Des images largement relayées sur les réseaux sociaux, l'une des différences majeures avec 2005.

• Les réseaux sociaux

En 2005, les réseaux sociaux tels qu'on les connaît aujourd'hui n'existent pas encore. Les images des émeutes sont diffusées de manière restreinte via de simples SMS ou MMS, ou encore sur Skyblog - un site qui permettait de créer son propre blog et d'échanger avec les utilisateurs. "Mais il fallait aller chercher ces contenus", ajoute la sémiologue Laurence Allard.

"Aujourd'hui, avec Facebook, Twitter, WhatsApp, Telegram, Snapchat, la diffusion est plurielle et bien plus dense, sans compter l'effet démultiplicateur des algorithmes", poursuit l'universitaire. Tout est documenté, parfois en direct. "Le degré d'implication est largement supérieur." Il ne s'agit plus seulement, selon elle, de regarder ces images mais de les échanger dans une forme d'interaction sociale.

Avec la particularité, notamment sur Tiktok, de pouvoir les rééditorialiser. "On peut réserver sa diffusion à un cercle proche ou bien plus large, voire public. Cela démultiplie les canaux et leur diffusion. On est même au-delà de la caisse de résonnance."

Mohamed Mechmache, fondateur du collectif Aclefeu(Association collectif liberté égalité fraternité ensemble unis), s'est ainsi inquiété sur RMC que ces outils numériques n'alimentent encore davantage les émeutes.

• La présence de collectifs

En 2005, au lendemain des émeutes, Aclefeu voyait le jour. L'objectif de l'association: établir un dialogue entre les habitants des banlieues et les institutions. En 2016, après la mort d'Adama Traoré à la suite de son interpellation à Beaumont-sur-Oise, sa sœur fonde le Comité vérité et justice pour Adama, mobilisé contre les violences policières.
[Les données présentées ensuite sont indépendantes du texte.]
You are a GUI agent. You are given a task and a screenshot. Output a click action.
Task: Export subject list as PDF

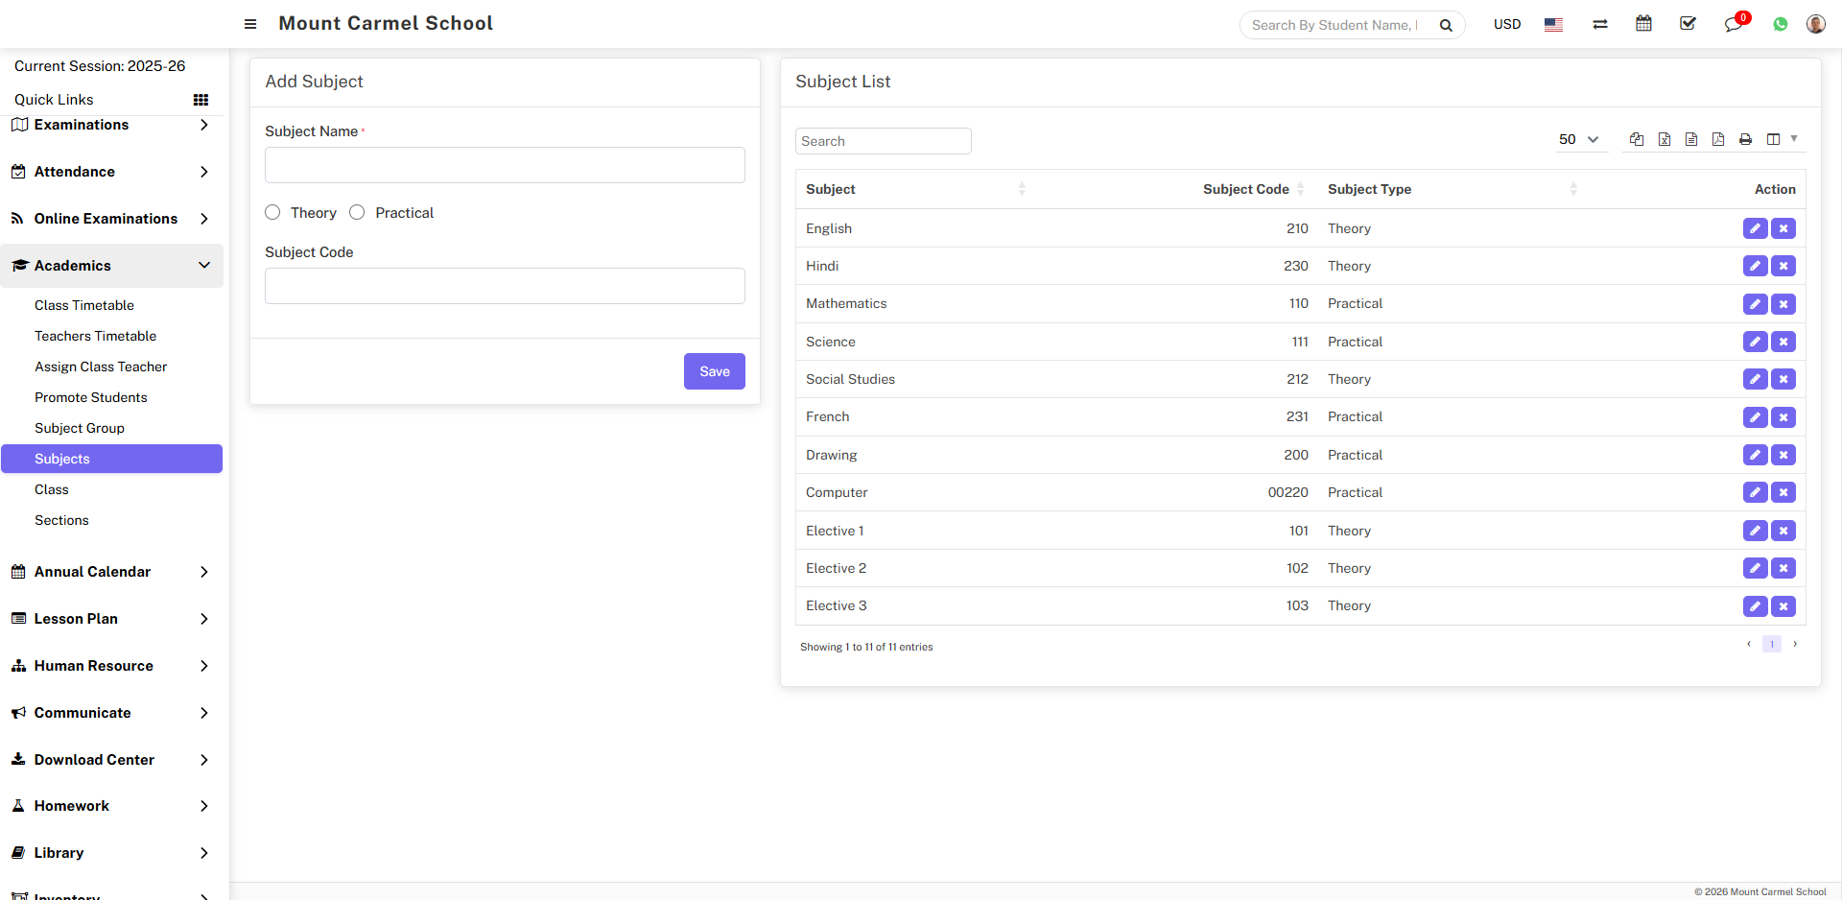1718,140
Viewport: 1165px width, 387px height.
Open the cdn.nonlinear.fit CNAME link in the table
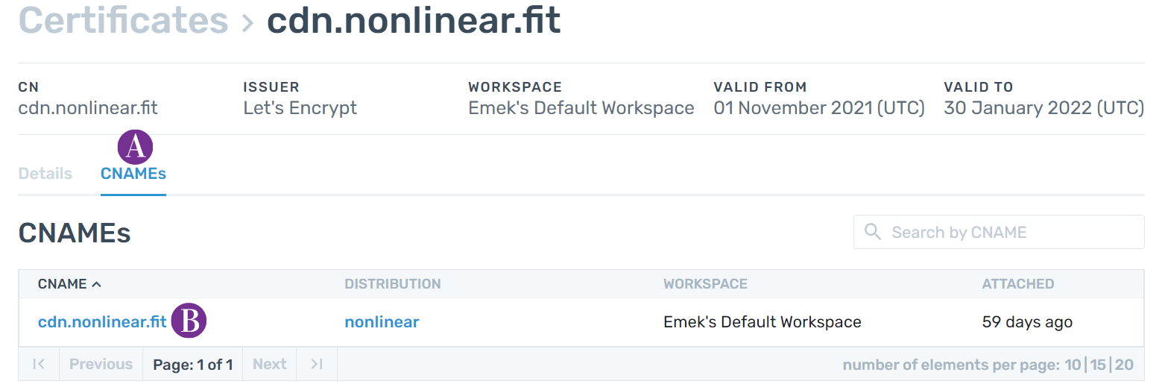coord(103,322)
Mais pour le sociologue Thomas Sauvadet, les jeunes en première ligne des récentes émeutes demeurent éloignés de ces mouvements militants. "Ils ont un rapport beaucoup moins politisé", observe-t-il.

"Ils viennent plutôt des bandes de jeunes, de la rue, voire du trafic et sont habitués au conflit, déjà dans une forme de socialisation violente."

• L'émeute mise en scène

Parmi les vidéos les plus populaires, ce serait moins celles qui montreraient le feu ou la violence qu'une forme d'insolite, voire de banalité de l'émeute, pointe encore Laurence Allard. Comme cette vidéo qui montre ce jeune se faisant coiffer au milieu des violences.

"L'émeute est le medium par lequel on se filme, une sorte de toile de fond. Comme si l'émeute n'était pas là pour le spectacle mais pour la saynète."

Alors qu'un émeutier de 2005 racontait que ce qui les guidait à l'époque, "c'était la vengeance", "un ras-le-bol des contrôles de police" et que leur objectif "c'était de brûler des voitures pour faire venir les policiers et ensuite les caillasser", pour Laurence Allard, "l'émeute est un fait social bien plus complexe qu'un commissariat qui brûle".

Cette spécialiste des pratiques digitales évoque plusieurs vidéos de scènes de pillages dans un supermarché. Dans l'une d'elles, un jeune demande à un autre de ne pas oublier de prendre le mascarpone, un autre de la lessive.

"Le spectaculaire est un trompe-l'œil. Piller un Lidl, ça dit beaucoup de choses. Et cela visibilise une certaine misère sociale. Qu'est-ce qu'on voit de ces émeutes? Pas uniquement de la fumée."